Aim of the task:
Copy out every line of the material below word for word, leaving nothing out and changing nothing.

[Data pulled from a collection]
------------------------------
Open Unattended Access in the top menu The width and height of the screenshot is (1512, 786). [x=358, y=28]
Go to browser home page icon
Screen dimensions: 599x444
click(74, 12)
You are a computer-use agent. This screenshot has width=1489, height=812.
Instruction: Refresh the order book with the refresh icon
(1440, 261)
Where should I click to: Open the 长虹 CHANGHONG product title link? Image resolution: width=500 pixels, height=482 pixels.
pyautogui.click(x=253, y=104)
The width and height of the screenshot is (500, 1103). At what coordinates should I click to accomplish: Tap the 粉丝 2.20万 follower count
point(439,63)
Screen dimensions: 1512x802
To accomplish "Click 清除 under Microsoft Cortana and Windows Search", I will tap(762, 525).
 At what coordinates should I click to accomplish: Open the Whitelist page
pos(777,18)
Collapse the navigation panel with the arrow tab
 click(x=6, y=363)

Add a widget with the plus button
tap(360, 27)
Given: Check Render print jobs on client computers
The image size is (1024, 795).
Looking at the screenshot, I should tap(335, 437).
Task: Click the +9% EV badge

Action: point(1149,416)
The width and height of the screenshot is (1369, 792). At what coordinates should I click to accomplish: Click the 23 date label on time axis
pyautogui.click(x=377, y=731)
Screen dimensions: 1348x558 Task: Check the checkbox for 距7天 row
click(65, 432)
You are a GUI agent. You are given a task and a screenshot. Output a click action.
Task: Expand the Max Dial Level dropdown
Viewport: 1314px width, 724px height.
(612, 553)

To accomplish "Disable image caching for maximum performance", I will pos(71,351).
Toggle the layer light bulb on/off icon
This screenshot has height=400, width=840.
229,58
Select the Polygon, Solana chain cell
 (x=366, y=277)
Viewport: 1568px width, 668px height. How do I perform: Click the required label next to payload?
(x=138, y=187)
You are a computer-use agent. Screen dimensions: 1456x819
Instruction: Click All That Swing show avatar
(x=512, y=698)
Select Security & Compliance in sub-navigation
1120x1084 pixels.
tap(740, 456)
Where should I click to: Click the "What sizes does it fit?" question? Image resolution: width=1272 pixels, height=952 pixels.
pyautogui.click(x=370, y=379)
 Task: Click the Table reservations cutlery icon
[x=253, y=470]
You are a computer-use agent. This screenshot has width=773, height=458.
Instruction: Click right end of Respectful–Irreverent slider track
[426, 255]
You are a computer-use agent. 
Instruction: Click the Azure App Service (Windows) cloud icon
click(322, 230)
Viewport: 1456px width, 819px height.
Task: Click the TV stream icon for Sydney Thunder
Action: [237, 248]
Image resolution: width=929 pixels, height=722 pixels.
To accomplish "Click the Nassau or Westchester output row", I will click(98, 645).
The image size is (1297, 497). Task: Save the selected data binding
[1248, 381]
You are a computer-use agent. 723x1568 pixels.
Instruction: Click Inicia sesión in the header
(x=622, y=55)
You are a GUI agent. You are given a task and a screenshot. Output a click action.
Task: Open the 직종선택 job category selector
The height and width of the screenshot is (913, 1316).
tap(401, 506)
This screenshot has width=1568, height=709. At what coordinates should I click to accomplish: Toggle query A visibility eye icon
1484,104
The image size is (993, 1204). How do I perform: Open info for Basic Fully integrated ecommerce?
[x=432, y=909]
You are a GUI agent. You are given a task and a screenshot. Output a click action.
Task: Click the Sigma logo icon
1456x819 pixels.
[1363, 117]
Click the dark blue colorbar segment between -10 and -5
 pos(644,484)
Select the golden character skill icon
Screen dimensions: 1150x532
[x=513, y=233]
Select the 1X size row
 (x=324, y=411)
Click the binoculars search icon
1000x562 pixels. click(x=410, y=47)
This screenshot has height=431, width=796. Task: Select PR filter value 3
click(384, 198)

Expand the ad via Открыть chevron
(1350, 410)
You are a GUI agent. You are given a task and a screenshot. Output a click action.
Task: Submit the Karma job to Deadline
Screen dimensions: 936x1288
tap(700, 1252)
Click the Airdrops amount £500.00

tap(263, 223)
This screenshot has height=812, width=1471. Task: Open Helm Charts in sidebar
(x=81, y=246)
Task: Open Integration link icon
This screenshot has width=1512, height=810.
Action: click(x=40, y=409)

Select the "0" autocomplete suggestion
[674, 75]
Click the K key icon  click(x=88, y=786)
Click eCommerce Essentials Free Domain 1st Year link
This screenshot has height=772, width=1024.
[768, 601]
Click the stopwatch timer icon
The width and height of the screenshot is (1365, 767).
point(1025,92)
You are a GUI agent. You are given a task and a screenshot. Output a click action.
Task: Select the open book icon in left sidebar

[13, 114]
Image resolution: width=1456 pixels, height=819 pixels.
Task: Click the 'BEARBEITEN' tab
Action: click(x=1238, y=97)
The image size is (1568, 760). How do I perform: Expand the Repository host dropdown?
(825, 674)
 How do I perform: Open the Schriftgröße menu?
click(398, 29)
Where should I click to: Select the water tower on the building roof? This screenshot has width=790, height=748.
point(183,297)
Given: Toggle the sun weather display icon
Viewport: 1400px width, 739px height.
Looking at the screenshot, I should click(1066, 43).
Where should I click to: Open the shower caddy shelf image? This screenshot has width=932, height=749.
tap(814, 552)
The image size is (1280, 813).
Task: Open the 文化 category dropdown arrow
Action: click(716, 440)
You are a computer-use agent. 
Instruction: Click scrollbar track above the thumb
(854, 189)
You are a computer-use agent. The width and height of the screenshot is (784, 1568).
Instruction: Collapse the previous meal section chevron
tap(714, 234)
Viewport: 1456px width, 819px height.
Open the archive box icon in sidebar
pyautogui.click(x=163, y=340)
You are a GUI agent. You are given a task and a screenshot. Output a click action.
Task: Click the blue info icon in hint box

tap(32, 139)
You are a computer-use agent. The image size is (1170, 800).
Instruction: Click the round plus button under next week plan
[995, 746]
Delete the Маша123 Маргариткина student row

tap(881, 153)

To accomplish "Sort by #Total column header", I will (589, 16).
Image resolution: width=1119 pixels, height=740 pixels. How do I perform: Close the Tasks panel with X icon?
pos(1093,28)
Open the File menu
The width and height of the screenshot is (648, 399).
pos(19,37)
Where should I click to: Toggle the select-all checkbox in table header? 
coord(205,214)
------------------------------
Answer to the task:
Open Unattended Access in the top menu The width and height of the screenshot is (1512, 786). [x=358, y=28]
Go to browser home page icon
Screen dimensions: 599x444
click(74, 12)
You are a computer-use agent. This screenshot has width=1489, height=812.
Instruction: Refresh the order book with the refresh icon
(1440, 261)
Where should I click to: Open the 长虹 CHANGHONG product title link? Image resolution: width=500 pixels, height=482 pixels.
pyautogui.click(x=253, y=104)
The width and height of the screenshot is (500, 1103). At what coordinates should I click to accomplish: Tap the 粉丝 2.20万 follower count
point(439,63)
Screen dimensions: 1512x802
To accomplish "Click 清除 under Microsoft Cortana and Windows Search", I will tap(762, 525).
 At what coordinates should I click to accomplish: Open the Whitelist page
pos(777,18)
Collapse the navigation panel with the arrow tab
 click(x=6, y=363)

Add a widget with the plus button
tap(360, 27)
Given: Check Render print jobs on client computers
The image size is (1024, 795).
Looking at the screenshot, I should tap(335, 437).
Task: Click the +9% EV badge

Action: point(1149,416)
The width and height of the screenshot is (1369, 792). At what coordinates should I click to accomplish: Click the 23 date label on time axis
pyautogui.click(x=377, y=731)
Screen dimensions: 1348x558 Task: Check the checkbox for 距7天 row
click(65, 432)
You are a GUI agent. You are given a task and a screenshot. Output a click action.
Task: Expand the Max Dial Level dropdown
Viewport: 1314px width, 724px height.
(612, 553)

To accomplish "Disable image caching for maximum performance", I will pos(71,351).
Toggle the layer light bulb on/off icon
This screenshot has height=400, width=840.
229,58
Select the Polygon, Solana chain cell
 (x=366, y=277)
Viewport: 1568px width, 668px height. How do I perform: Click the required label next to payload?
(x=138, y=187)
You are a computer-use agent. Screen dimensions: 1456x819
Instruction: Click All That Swing show avatar
(x=512, y=698)
Select Security & Compliance in sub-navigation
1120x1084 pixels.
tap(740, 456)
Where should I click to: Click the "What sizes does it fit?" question? Image resolution: width=1272 pixels, height=952 pixels.
pyautogui.click(x=370, y=379)
 Task: Click the Table reservations cutlery icon
[x=253, y=470]
You are a computer-use agent. This screenshot has width=773, height=458.
Instruction: Click right end of Respectful–Irreverent slider track
[426, 255]
You are a computer-use agent. 
Instruction: Click the Azure App Service (Windows) cloud icon
click(322, 230)
Viewport: 1456px width, 819px height.
Task: Click the TV stream icon for Sydney Thunder
Action: [237, 248]
Image resolution: width=929 pixels, height=722 pixels.
To accomplish "Click the Nassau or Westchester output row", I will click(98, 645).
The image size is (1297, 497). Task: Save the selected data binding
[1248, 381]
You are a computer-use agent. 723x1568 pixels.
Instruction: Click Inicia sesión in the header
(x=622, y=55)
You are a GUI agent. You are given a task and a screenshot. Output a click action.
Task: Open the 직종선택 job category selector
The height and width of the screenshot is (913, 1316).
tap(401, 506)
This screenshot has width=1568, height=709. At what coordinates should I click to accomplish: Toggle query A visibility eye icon
1484,104
The image size is (993, 1204). How do I perform: Open info for Basic Fully integrated ecommerce?
[x=432, y=909]
You are a GUI agent. You are given a task and a screenshot. Output a click action.
Task: Click the Sigma logo icon
1456x819 pixels.
[1363, 117]
Click the dark blue colorbar segment between -10 and -5
 pos(644,484)
Select the golden character skill icon
Screen dimensions: 1150x532
[x=513, y=233]
Select the 1X size row
 (x=324, y=411)
Click the binoculars search icon
1000x562 pixels. click(x=410, y=47)
This screenshot has height=431, width=796. Task: Select PR filter value 3
click(384, 198)

Expand the ad via Открыть chevron
(1350, 410)
You are a GUI agent. You are given a task and a screenshot. Output a click action.
Task: Submit the Karma job to Deadline
Screen dimensions: 936x1288
tap(700, 1252)
Click the Airdrops amount £500.00

tap(263, 223)
This screenshot has height=812, width=1471. Task: Open Helm Charts in sidebar
(x=81, y=246)
Task: Open Integration link icon
This screenshot has width=1512, height=810.
Action: click(x=40, y=409)

Select the "0" autocomplete suggestion
[674, 75]
Click the K key icon  click(x=88, y=786)
Click eCommerce Essentials Free Domain 1st Year link
This screenshot has height=772, width=1024.
[768, 601]
Click the stopwatch timer icon
The width and height of the screenshot is (1365, 767).
point(1025,92)
You are a GUI agent. You are given a task and a screenshot. Output a click action.
Task: Select the open book icon in left sidebar

[13, 114]
Image resolution: width=1456 pixels, height=819 pixels.
Task: Click the 'BEARBEITEN' tab
Action: click(x=1238, y=97)
The image size is (1568, 760). How do I perform: Expand the Repository host dropdown?
(825, 674)
 How do I perform: Open the Schriftgröße menu?
click(398, 29)
Where should I click to: Select the water tower on the building roof? This screenshot has width=790, height=748.
point(183,297)
Given: Toggle the sun weather display icon
Viewport: 1400px width, 739px height.
Looking at the screenshot, I should click(1066, 43).
Where should I click to: Open the shower caddy shelf image? This screenshot has width=932, height=749.
tap(814, 552)
The image size is (1280, 813).
Task: Open the 文化 category dropdown arrow
Action: click(716, 440)
You are a computer-use agent. 
Instruction: Click scrollbar track above the thumb
(854, 189)
You are a computer-use agent. The width and height of the screenshot is (784, 1568).
Instruction: Collapse the previous meal section chevron
tap(714, 234)
Viewport: 1456px width, 819px height.
Open the archive box icon in sidebar
pyautogui.click(x=163, y=340)
You are a GUI agent. You are given a task and a screenshot. Output a click action.
Task: Click the blue info icon in hint box

tap(32, 139)
You are a computer-use agent. The image size is (1170, 800).
Instruction: Click the round plus button under next week plan
[995, 746]
Delete the Маша123 Маргариткина student row

tap(881, 153)

To accomplish "Sort by #Total column header", I will (589, 16).
Image resolution: width=1119 pixels, height=740 pixels. How do I perform: Close the Tasks panel with X icon?
pos(1093,28)
Open the File menu
The width and height of the screenshot is (648, 399).
pos(19,37)
Where should I click to: Toggle the select-all checkbox in table header? 
coord(205,214)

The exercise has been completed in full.